Source data:
□ □ □ □ □
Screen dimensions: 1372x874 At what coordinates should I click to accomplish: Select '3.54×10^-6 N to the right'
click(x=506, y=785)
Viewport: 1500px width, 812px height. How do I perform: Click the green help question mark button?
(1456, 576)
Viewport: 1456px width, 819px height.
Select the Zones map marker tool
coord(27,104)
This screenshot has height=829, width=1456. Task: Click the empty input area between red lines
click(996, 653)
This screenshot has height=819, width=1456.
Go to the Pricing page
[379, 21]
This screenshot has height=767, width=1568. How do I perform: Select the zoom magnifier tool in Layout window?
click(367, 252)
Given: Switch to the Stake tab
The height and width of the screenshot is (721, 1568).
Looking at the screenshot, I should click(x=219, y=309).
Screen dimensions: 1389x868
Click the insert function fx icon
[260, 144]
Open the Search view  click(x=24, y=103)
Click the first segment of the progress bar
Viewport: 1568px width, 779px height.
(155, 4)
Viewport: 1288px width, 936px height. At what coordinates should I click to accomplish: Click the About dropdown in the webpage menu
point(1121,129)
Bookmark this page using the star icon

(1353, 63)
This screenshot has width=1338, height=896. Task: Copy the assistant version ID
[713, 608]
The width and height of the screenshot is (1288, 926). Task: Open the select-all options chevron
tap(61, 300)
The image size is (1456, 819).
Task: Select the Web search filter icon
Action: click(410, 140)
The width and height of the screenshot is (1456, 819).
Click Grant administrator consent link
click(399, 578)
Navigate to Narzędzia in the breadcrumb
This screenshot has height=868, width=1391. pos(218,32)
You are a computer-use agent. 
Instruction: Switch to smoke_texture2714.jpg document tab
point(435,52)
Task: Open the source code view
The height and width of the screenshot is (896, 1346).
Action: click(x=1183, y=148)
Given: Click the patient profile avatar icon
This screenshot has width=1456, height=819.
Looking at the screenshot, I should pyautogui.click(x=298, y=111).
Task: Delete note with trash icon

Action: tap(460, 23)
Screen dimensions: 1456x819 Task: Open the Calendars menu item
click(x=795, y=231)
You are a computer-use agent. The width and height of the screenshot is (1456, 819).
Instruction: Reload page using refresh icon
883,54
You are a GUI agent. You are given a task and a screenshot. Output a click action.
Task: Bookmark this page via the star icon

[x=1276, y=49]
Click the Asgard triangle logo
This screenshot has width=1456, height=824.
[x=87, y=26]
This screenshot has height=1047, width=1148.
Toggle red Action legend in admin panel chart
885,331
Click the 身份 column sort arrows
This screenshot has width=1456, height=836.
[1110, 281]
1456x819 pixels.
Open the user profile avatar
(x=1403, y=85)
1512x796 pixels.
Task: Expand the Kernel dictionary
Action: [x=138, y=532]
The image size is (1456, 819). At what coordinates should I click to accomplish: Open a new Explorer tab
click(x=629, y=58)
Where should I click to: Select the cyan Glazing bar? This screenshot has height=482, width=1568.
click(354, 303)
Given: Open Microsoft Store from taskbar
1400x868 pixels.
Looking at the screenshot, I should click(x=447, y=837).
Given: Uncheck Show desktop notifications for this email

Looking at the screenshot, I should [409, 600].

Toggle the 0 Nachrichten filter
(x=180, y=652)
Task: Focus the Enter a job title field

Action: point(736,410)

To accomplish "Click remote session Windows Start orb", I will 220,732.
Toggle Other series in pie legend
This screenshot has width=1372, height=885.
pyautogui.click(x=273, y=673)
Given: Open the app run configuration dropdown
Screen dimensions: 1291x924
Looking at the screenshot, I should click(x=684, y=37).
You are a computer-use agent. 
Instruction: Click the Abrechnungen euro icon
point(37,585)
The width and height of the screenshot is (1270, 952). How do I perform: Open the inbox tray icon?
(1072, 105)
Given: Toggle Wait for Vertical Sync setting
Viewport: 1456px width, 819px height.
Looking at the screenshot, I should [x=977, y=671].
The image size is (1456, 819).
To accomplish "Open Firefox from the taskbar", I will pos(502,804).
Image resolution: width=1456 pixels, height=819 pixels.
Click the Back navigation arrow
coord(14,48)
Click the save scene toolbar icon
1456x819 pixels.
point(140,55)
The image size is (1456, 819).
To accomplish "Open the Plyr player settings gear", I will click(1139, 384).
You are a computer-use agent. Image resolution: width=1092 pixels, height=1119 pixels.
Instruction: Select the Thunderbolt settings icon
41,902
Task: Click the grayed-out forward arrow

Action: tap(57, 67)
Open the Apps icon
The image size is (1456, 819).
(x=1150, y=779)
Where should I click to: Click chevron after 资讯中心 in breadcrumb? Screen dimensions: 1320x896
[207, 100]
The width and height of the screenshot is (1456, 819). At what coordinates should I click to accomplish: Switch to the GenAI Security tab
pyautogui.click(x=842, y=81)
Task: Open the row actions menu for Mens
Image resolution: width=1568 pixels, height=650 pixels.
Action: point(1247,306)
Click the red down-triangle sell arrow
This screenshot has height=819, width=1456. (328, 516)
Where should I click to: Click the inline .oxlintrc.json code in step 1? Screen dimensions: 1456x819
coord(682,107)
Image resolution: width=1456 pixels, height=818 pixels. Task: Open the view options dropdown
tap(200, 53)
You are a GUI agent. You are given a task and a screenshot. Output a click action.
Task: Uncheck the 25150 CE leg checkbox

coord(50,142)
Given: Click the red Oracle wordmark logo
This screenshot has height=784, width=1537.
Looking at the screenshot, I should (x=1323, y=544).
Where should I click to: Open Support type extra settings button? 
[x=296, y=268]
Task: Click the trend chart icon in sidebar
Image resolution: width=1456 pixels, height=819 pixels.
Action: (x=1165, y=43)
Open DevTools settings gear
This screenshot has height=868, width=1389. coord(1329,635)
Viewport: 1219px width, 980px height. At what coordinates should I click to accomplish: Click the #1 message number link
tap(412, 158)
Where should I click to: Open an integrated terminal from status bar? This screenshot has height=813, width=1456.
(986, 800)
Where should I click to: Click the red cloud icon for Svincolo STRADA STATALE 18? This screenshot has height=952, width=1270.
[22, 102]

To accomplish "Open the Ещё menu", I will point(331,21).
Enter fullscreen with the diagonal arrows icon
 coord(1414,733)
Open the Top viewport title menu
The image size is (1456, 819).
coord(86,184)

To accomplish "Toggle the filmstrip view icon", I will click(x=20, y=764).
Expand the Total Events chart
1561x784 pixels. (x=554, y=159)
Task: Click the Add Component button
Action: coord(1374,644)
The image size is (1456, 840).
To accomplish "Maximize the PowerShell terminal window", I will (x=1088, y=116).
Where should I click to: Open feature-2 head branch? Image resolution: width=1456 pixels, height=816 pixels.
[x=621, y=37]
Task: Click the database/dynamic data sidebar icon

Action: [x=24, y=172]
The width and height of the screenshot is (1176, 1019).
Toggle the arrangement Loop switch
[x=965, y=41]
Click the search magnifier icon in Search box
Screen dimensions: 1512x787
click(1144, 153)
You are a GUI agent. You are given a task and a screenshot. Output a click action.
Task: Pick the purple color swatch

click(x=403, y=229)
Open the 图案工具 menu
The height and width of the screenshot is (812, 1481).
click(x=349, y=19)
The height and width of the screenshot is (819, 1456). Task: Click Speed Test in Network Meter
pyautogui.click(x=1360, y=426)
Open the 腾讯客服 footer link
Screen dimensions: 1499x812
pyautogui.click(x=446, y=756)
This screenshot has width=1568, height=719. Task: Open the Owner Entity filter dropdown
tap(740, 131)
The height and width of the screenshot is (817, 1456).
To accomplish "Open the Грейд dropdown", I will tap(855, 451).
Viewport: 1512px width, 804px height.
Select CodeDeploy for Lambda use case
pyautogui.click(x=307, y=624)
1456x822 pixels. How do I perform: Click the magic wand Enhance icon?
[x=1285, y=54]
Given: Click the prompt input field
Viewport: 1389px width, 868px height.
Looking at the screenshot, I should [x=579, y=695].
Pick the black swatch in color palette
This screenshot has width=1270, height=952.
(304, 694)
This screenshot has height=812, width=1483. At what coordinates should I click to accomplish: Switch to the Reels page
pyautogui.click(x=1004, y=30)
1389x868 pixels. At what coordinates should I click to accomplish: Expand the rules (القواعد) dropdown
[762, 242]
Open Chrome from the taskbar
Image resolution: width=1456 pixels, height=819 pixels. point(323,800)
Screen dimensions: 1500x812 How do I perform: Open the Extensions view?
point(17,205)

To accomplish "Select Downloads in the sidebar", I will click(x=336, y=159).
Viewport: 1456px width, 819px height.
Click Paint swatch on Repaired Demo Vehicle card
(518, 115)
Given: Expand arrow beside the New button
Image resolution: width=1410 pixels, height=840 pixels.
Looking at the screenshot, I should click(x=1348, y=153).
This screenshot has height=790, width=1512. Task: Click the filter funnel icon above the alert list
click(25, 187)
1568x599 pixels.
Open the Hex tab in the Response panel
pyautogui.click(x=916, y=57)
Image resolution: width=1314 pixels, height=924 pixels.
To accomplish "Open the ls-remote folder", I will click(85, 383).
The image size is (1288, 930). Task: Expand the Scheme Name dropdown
□ □ □ □ □
Task description: Both end lines included, restate word for word the lines above from the line with "The height and width of the screenshot is (721, 1568)." to the line with "Task: Open the source code view", and nothing else.

Solution for this task:
The height and width of the screenshot is (721, 1568).
Looking at the screenshot, I should click(x=219, y=309).
Screen dimensions: 1389x868
Click the insert function fx icon
[260, 144]
Open the Search view  click(x=24, y=103)
Click the first segment of the progress bar
Viewport: 1568px width, 779px height.
(155, 4)
Viewport: 1288px width, 936px height. At what coordinates should I click to accomplish: Click the About dropdown in the webpage menu
point(1121,129)
Bookmark this page using the star icon

(1353, 63)
This screenshot has width=1338, height=896. Task: Copy the assistant version ID
[713, 608]
The width and height of the screenshot is (1288, 926). Task: Open the select-all options chevron
tap(61, 300)
The image size is (1456, 819).
Task: Select the Web search filter icon
Action: click(410, 140)
The width and height of the screenshot is (1456, 819).
Click Grant administrator consent link
click(399, 578)
Navigate to Narzędzia in the breadcrumb
This screenshot has height=868, width=1391. pos(218,32)
You are a computer-use agent. 
Instruction: Switch to smoke_texture2714.jpg document tab
point(435,52)
Task: Open the source code view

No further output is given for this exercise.